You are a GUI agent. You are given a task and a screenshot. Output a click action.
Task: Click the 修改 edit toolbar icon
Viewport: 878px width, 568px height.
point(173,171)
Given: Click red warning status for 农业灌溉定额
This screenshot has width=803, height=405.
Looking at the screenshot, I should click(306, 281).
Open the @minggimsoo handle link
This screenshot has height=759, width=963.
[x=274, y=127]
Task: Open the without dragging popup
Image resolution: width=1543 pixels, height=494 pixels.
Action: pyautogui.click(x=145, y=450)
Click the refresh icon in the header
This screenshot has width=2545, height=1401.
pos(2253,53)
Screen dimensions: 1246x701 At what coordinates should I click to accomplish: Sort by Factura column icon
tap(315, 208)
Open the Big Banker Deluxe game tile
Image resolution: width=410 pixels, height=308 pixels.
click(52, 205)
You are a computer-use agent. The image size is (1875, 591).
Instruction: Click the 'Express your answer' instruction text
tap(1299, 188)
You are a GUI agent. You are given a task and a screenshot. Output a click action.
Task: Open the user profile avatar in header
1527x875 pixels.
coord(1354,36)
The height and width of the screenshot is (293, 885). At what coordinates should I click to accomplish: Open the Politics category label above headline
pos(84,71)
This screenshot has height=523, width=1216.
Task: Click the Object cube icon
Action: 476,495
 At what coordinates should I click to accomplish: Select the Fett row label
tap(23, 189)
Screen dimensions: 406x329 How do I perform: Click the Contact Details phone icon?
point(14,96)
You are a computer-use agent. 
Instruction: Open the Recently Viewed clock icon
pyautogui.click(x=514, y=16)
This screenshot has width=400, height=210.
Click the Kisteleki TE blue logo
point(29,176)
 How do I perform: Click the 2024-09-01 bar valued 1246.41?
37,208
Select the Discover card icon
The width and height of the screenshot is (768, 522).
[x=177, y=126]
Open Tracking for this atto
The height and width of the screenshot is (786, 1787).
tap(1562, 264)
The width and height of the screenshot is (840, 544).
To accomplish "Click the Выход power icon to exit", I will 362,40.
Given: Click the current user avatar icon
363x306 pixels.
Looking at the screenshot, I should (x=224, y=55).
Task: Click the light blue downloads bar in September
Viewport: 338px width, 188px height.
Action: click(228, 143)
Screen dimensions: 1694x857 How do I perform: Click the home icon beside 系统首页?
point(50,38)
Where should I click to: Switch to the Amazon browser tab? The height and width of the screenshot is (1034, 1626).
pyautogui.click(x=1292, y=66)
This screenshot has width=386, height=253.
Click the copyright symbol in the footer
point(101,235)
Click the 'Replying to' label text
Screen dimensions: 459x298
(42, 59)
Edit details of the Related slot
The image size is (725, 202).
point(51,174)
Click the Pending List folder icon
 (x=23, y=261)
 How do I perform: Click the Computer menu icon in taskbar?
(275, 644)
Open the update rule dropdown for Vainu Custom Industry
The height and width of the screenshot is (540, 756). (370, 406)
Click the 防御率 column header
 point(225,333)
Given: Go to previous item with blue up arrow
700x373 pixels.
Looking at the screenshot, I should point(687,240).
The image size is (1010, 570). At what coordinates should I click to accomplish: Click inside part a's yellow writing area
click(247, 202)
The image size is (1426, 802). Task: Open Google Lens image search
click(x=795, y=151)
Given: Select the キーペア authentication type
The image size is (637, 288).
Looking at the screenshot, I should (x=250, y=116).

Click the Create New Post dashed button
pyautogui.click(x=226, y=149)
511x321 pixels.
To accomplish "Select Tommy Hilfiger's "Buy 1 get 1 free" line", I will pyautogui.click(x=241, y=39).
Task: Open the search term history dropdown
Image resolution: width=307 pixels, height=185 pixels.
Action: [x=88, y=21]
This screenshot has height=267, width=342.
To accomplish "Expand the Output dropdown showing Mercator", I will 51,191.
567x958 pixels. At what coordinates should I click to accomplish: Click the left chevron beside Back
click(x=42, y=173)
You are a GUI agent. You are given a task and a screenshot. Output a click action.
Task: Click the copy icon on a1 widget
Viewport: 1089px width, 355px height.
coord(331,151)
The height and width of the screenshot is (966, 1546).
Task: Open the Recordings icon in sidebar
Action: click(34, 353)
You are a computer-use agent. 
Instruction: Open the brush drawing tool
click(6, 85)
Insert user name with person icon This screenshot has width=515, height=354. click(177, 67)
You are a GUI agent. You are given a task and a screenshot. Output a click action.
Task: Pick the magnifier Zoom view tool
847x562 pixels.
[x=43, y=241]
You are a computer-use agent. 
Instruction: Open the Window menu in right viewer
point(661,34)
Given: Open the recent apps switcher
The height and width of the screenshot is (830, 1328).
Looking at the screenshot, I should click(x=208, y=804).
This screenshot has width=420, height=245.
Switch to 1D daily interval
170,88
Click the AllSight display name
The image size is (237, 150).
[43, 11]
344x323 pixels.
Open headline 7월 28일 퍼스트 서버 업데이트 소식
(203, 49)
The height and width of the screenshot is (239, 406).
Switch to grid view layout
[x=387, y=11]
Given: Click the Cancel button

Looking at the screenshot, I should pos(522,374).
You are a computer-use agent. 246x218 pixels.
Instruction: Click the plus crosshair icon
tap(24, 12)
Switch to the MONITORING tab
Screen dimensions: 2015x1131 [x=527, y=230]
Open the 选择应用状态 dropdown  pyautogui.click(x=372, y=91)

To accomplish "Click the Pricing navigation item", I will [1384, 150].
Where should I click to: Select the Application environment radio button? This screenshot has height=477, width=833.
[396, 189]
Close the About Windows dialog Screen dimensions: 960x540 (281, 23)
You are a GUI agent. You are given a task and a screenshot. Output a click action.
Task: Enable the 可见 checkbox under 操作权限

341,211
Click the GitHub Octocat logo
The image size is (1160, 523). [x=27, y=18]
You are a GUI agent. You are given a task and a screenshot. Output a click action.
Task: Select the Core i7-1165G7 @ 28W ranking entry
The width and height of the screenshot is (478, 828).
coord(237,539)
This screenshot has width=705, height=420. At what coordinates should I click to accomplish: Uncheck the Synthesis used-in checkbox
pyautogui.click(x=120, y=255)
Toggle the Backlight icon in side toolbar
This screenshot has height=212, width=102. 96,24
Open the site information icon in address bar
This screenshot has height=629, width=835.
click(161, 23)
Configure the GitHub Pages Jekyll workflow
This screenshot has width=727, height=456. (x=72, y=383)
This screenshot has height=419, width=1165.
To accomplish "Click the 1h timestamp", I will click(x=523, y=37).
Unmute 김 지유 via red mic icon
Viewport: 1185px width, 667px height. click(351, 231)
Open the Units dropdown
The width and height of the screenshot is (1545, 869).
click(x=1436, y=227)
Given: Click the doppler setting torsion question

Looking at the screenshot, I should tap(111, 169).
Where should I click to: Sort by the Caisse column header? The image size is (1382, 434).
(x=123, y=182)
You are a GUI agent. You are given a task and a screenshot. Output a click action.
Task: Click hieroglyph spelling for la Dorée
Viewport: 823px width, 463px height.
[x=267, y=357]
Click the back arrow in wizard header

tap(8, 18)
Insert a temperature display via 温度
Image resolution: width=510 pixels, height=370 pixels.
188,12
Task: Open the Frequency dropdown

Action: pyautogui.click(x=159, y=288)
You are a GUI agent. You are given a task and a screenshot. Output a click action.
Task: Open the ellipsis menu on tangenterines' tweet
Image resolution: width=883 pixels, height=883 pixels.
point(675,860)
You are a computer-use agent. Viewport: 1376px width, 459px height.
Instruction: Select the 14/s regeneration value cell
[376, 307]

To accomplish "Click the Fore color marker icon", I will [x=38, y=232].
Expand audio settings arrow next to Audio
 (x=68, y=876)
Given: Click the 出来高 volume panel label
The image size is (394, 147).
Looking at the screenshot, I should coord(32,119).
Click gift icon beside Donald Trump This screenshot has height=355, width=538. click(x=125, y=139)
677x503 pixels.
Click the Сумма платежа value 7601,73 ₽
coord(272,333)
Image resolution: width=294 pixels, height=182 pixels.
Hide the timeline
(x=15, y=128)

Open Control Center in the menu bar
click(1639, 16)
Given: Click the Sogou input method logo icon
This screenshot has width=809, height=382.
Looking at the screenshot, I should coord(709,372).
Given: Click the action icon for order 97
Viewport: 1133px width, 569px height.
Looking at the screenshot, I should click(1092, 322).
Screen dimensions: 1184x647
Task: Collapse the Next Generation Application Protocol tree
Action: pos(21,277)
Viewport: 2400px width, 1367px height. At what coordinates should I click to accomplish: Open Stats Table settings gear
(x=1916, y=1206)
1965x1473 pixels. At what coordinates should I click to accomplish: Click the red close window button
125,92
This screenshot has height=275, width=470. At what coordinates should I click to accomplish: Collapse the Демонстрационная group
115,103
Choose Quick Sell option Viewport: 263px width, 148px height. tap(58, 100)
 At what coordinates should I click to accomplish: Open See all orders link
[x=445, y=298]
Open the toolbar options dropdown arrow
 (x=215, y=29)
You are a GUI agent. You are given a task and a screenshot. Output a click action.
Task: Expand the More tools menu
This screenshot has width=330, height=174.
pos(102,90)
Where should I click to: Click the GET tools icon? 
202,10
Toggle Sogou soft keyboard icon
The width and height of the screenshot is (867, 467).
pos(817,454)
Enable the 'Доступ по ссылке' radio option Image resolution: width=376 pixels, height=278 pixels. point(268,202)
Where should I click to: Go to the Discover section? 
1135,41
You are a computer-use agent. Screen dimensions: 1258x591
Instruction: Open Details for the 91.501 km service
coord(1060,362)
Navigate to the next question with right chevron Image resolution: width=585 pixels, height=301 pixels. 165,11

══════

[GIVEN EXERCISE]
Copy the material from the line that has "Given: Click the 出来高 volume panel label" through the line that has "click(1639, 16)", substituting "sidebar" for "timeline" and leaving everything else unchanged.

[FINAL ANSWER]
Given: Click the 出来高 volume panel label
The image size is (394, 147).
Looking at the screenshot, I should coord(32,119).
Click gift icon beside Donald Trump This screenshot has height=355, width=538. click(x=125, y=139)
677x503 pixels.
Click the Сумма платежа value 7601,73 ₽
coord(272,333)
Image resolution: width=294 pixels, height=182 pixels.
Hide the sidebar
(x=15, y=128)

Open Control Center in the menu bar
click(1639, 16)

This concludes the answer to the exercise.